There is a lot about this movie that the writers put in there for their own satisfaction, and that probably stopped the film from being better. For instance, when Angel first arrives in the town, he meets the Neighbourhood Association members at various locations. When he comes back to the town at the end of the film, he meets the members at the same locations. This type of in-joke is only for the benefit of the writers, and actually makes a mess of the shootout. Contrived. The music that plays in Skinner's car as he drives past the accident scenes might be funny once, but twice? Come on Edgar. I also did not like the latex dummies used for the decapitation scenes and the explosion. Very cheap.
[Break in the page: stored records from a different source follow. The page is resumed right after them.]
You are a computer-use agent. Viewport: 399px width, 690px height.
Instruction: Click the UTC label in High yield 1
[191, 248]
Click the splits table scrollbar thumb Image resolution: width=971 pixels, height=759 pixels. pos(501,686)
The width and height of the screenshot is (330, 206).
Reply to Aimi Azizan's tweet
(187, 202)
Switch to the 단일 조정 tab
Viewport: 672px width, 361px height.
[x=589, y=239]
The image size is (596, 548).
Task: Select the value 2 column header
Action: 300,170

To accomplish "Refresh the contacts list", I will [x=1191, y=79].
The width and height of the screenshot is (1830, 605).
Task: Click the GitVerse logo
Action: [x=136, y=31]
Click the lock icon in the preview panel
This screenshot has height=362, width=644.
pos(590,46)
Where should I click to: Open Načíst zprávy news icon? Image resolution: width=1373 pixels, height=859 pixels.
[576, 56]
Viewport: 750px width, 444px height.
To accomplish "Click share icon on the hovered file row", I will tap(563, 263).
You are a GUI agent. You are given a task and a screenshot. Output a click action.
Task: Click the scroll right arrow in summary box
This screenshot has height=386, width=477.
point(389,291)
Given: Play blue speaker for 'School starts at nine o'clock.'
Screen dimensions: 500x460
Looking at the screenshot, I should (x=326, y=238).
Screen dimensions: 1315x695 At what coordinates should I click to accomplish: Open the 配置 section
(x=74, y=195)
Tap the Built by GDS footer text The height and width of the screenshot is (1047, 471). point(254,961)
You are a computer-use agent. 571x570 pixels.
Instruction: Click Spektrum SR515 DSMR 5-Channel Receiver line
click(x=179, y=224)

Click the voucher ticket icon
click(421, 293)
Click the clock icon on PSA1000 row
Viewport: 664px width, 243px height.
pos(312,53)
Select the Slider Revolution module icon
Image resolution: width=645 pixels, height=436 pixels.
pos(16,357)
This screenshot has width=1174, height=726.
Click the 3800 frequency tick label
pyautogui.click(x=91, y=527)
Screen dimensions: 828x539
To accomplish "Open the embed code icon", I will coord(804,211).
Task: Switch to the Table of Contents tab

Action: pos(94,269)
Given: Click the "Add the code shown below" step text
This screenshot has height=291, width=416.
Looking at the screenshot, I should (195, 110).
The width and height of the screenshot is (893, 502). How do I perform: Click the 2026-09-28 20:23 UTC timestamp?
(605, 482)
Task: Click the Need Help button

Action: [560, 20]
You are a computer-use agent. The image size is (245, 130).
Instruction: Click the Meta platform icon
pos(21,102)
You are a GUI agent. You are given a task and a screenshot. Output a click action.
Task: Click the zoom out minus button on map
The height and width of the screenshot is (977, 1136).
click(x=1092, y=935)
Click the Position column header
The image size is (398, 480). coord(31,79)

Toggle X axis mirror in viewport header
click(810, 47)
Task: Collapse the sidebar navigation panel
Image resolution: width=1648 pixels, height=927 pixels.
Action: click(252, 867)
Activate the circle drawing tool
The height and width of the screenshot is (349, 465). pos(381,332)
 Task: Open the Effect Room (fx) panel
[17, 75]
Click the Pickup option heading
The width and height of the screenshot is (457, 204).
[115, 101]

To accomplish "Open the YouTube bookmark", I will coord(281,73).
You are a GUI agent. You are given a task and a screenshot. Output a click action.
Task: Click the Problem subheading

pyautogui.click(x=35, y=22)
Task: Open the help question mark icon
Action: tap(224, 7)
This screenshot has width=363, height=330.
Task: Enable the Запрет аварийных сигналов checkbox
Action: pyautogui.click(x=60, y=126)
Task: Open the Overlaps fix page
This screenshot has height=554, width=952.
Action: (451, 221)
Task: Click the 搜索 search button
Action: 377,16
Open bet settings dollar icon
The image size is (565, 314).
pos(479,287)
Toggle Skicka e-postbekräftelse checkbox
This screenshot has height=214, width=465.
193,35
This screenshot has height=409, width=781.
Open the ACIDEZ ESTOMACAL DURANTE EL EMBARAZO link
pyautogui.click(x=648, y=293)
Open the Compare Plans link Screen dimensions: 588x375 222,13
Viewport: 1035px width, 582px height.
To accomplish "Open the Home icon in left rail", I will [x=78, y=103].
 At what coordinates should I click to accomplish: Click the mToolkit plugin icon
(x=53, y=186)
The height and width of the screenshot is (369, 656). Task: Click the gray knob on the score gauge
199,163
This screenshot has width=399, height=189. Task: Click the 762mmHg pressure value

A cop would never believe that these castings were real, and so I had a hard time believing that a fake cop could act as though they were real.
There are a lot of bits in this film which are nods to other films, perhaps suggesting that Edgar Wright does nothing original, or that he's just a big geek. Many scenes in the film were done in the town where Wright went to school. I don't know what you call that, but I found that to be really soft. Kind of a 'Look at me, everyone! This is where I went to school. See this person? He's my acting teacher'. Geez, if Wright wanted so much attention, why didn't he become an actor?
The things I found most interesting about this film were all the things that the set dressors had to deal with, and the stuff done in post. All the CCTV footage had to be added in later, and a lot of the sound effects were very original. Set dressors are very creative people. Maybe they have some guidance from the script, but a lot of what makes the final cut is based on their own ideas. I was also quite impressed by Robert Rodriguez who wrote some of the score for this film, and only got a thankyou in the credits. Oops, nosebleed.